Bill Cosby is free. He’s free on a technicality, despite 60 women coming forward and repeatedly sharing their harrowing and credible stories with the whole world. He’s free despite his own incriminating testimony. He’s free after serving only three years in prison despite a whole lifetime of allegedly drugging and raping and traumatizing women. He is unapologetic and unrepentant, and he is free. 
Also free, we learned as of yesterday, is James Franco, who finally wheedled his way out from under sexual misconduct and fraud allegations. He agreed to settle a class-action lawsuit filed by former students for over $2.2 million, three years after the women first accused him of sexually exploitative practices during acting lessons he held at the Studio 4 school.
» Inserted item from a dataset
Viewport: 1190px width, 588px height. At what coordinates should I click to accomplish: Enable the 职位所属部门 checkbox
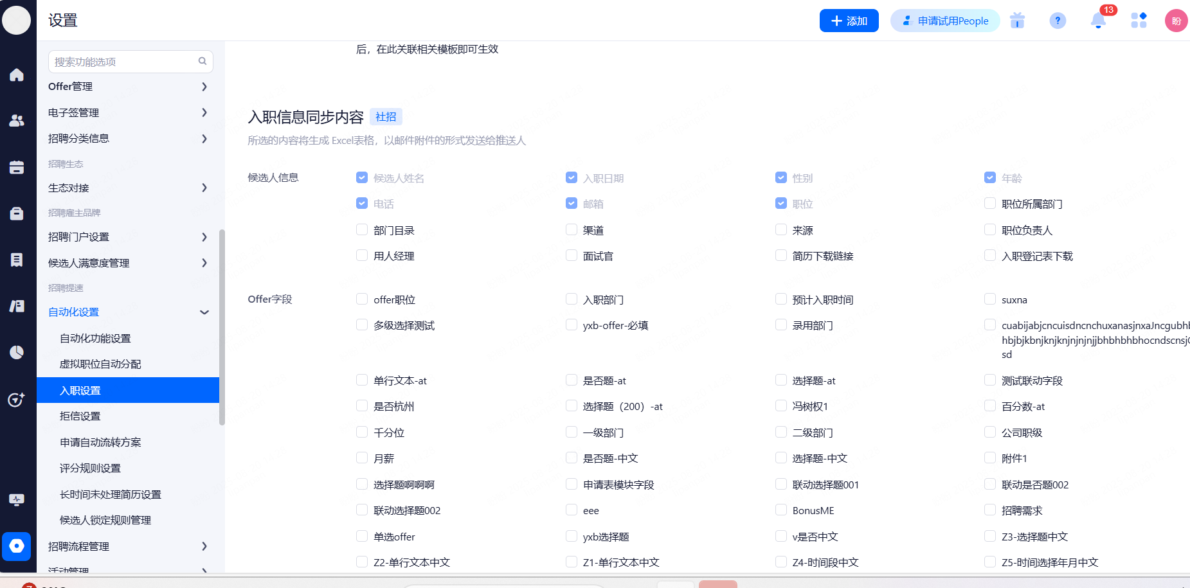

Franco’s former co-stars, Ally Sheedy and Busy Philipps, both spoke out about their own awful experiences with the actor. At this point, even his one-time best friend Seth Rogen has disowned Franco. But, just like Bill Cosby, Franco is free.
Dylan Farrow described the Cosby and Franco outcomes as a “travesty,” and summed up the feelings of frustrated women everywhere on Twitter.
It is a perfect example of how not just our society, but our justice system, continually fails survivors of sexual assault. For those that question … survivors about the reasons and timing of coming forward, I hope that today will serve as a teachable moment on empathy, on why it takes years—if ever—for someone to disclose their abuse. Many survivors will look at the events of today and decide it’s not worth it; that even when justice is served, it can be taken away … My heart goes out to the survivors today and every day.
To make matters worse, also on June 30, Britney Spears was denied freedom from her conservatorship. This despite her disturbing testimony detailing the myriad ways her life is restricted, controlled and, frankly, not her own. Spears bravely stood up in a court, pleaded with a judge to help her (because, among other things, she says she is being forced to keep using birth control against her will) and, despite an outpouring of public support, it all came to naught. Britney Spears is not free.
If American women had ever been in any doubt about who the legal system in this country protects, June 30 let us know, loudly and clearly, three times in a row. If any of us had been laboring under the assumption that things were improving for women in the post-#MeToo landscape, June 30 shut that hope right back down, over and over again.